#### DATA TO PROCESS
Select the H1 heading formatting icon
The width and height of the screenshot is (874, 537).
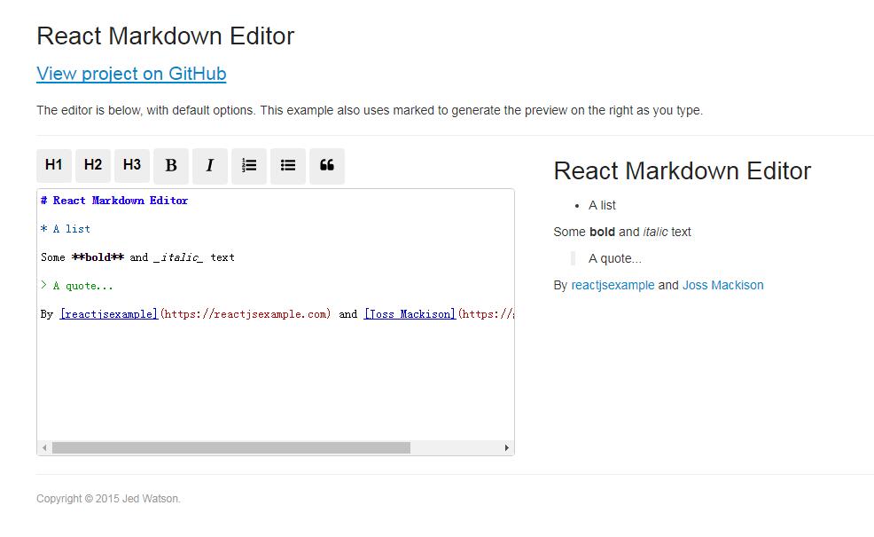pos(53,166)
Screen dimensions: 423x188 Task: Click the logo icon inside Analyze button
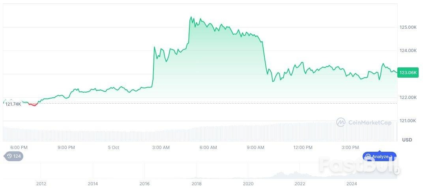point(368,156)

---

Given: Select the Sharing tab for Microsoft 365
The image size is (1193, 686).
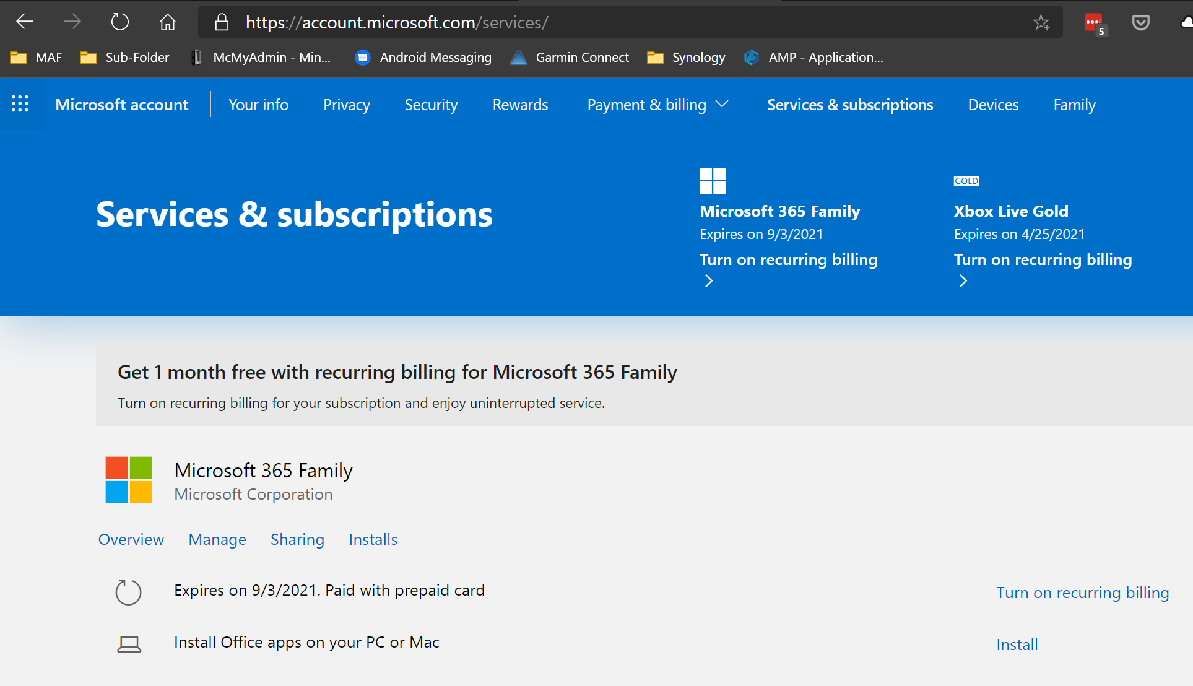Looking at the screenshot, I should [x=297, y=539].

#### EXERCISE REQUIREMENTS
Lay out the material from the line containing "Select the H1 heading formatting icon" through the line containing "point(368,156)", with both of those lines included, as a JSON list of strings, one string per line and no blank lines. Leave the pictures out.

#### COMPLETED EXERCISE
[
  "Select the H1 heading formatting icon",
  "The width and height of the screenshot is (874, 537).",
  "pos(53,166)",
  "Screen dimensions: 423x188 Task: Click the logo icon inside Analyze button",
  "point(368,156)"
]